Across human protein-coding genes, the human neuron-specific genes, RIT2 and GPM6B, contain the two longest GA short tandem repeats (STRs) of 11 and 9-repeats, respectively, the length ranges of which are functional, and result in gene expression alteration. Here we sequenced the RIT2 and GPM6B STRs in 600 human subjects, consisting of late-onset neurocognitive disorder (n = 200), multiple sclerosis (n = 200), and controls (n = 200). Furthermore, we selected two large human databases, including the general-population-based gnomAD ( https://gnomad.broadinstitute.org ) and a mainly disease-phenotype-archiving database, TOPMed ( https://www.nhlbiwgs.org ), to compare allele frequencies in the general populations vs. the disease compartment.
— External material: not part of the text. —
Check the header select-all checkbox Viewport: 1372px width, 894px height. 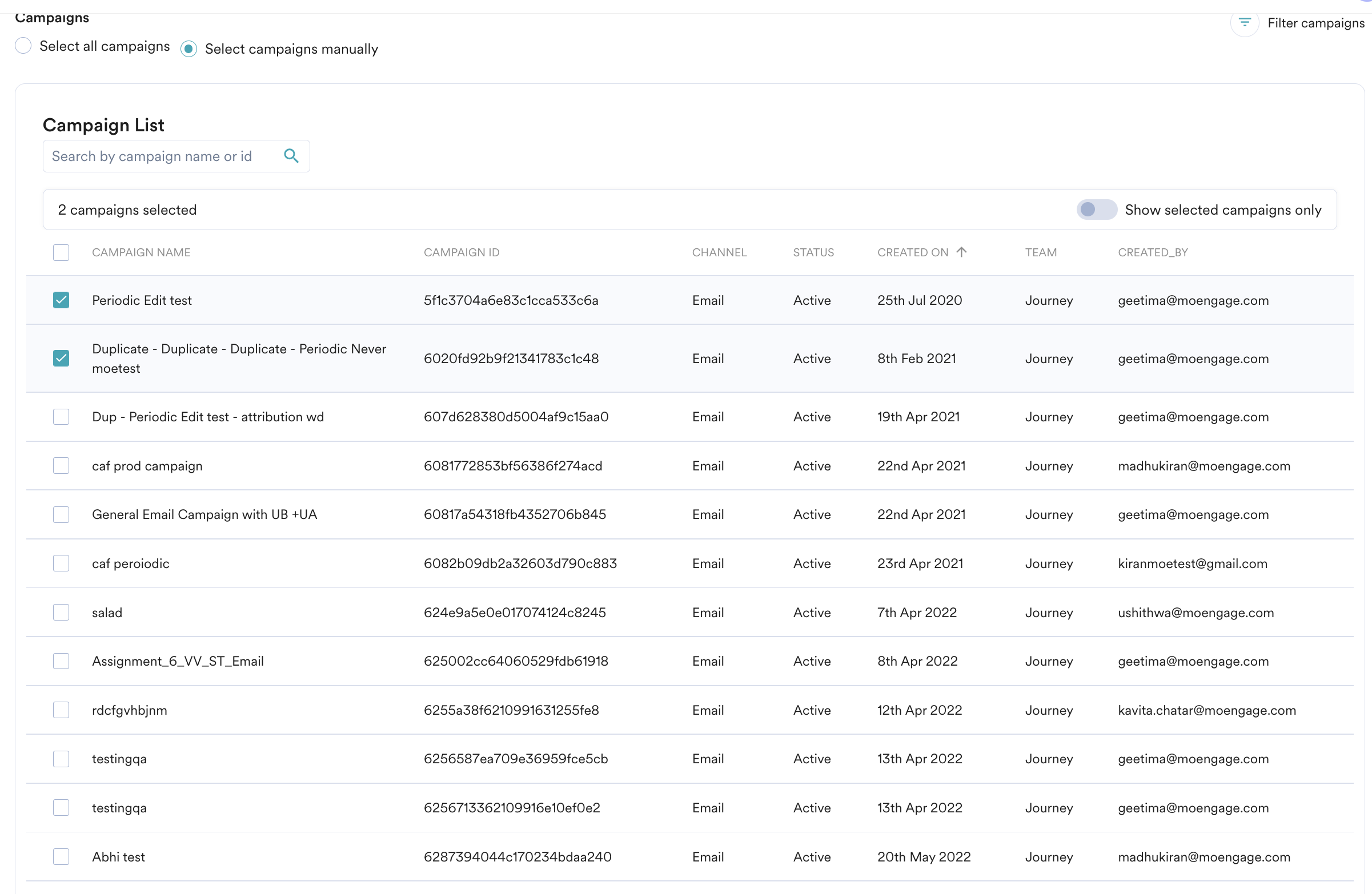pyautogui.click(x=61, y=252)
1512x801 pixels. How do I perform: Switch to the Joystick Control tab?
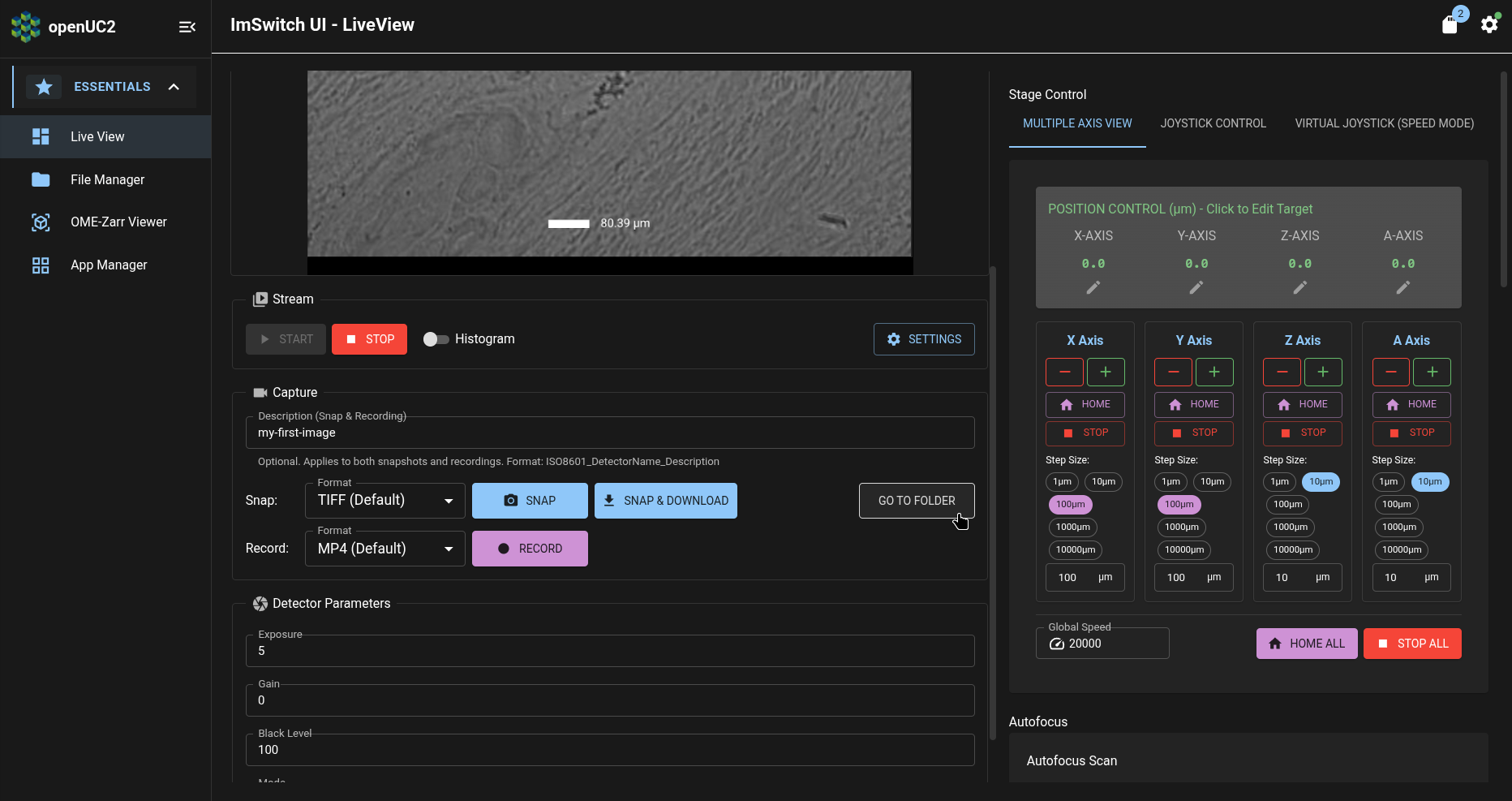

The RIT2 and GPM6B GA-repeats were monomorphic in the human subjects studied, at lengths of 11 and 9-repeats, respectively, and were predominantly human-specific in formula. Exception included a 9/11 genotype of the RIT2 GA-STR in an isolate case of female multiple sclerosis. Exceedingly rare alleles of the two GA repeats were significantly enriched in TOPMed vs. the gnomAD. We report prime instances of predominant monomorphism for specific lengths of STRs in human, and possible enrichment of rare divergent alleles in the disease phenotype compartment. While STRs are most attended because of their high polymorphic nature, STR monomorphism is an underappreciated feature, which may have a link with natural selection and disease.